FORTUNE -- The fastest-growing product in SAP's 40-year history isn't a business software application, and it wasn't invented within the German company's massive research and development labs at the request of its co-CEOs. Rather, HANA, a new in-memory database technology capable of speeding up complex computations, was developed by a handful of university students and spearheaded by none other than SAP's 69-year-old co-founder and chairman, Hasso Plattner. In the early days, HANA was known as "Hasso's New Architecture".
A number of SAP's (SAP) core business applications have already been rewritten to run on HANA. But Plattner, whose father was a doctor, is particularly excited about HANA's prospects in the healthcare industry. Earlier this week, at a personalized medicine conference in Silicon Valley, he touted HANA's abilities to quickly churn through massive amounts of medical information, like genomic data, in order to identify the best therapy for a patient. According to Plattner, SAP will launch a HANA-based healthcare platform in the "next few months."
"Doctors are instant decision makers," Plattner told the audience." "And therefore the system has to be extremely fast."
HANA has quickly grown into a 392 million euro business for SAP, though it still comprises a relatively small percentage of the company's total revenue. But SAP is already touting the uber-fast technology as a big success story. "You can see the acceleration," co-CEO Bill McDermott told Fortune after the company announced its latest earnings report last week, adding that about half of HANA's 2012 revenue came in the fourth quarter of last year. "It's becoming a real brand, and a well-known solution. And guess what, we're just getting started."
SAP expects sales of HANA to reach upwards of 700 million euros in 2013. Though the technology is promising, it requires companies—including SAP—to rewrite applications for the new platform, a time-consuming task. But Plattner says all of SAP's current and future applications will be "HANA-rized," and that the technology will someday soon make up at least 20% of SAP's revenue.

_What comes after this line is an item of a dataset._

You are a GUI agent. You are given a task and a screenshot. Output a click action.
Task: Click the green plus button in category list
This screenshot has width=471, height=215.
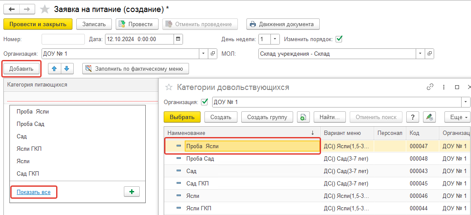tap(132, 191)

Of course, Larry Ellison, CEO of database leader Oracle (ORCL), has a different take on HANA's prospects. Last year he suggested Plattner must be on drugs to think he can compete with Oracle, saying his company has been working on in-memory technology for a decade. Plattner's response: "I never took drugs in my life," he said in an interview with Fortune earlier this week. But SAP doesn't have just Oracle to contend with. IBM (IBM) has already made a big push into healthcare with its Watson supercomputer, which relies on similar underlying technologies (like parallel processing) but also uses artificial intelligence to suggest diagnoses and therapies to doctors. Both technologies aim to comb through medical data much faster than a human physician can.
"The major message is we can do things faster," says Plattner. "Faster is better."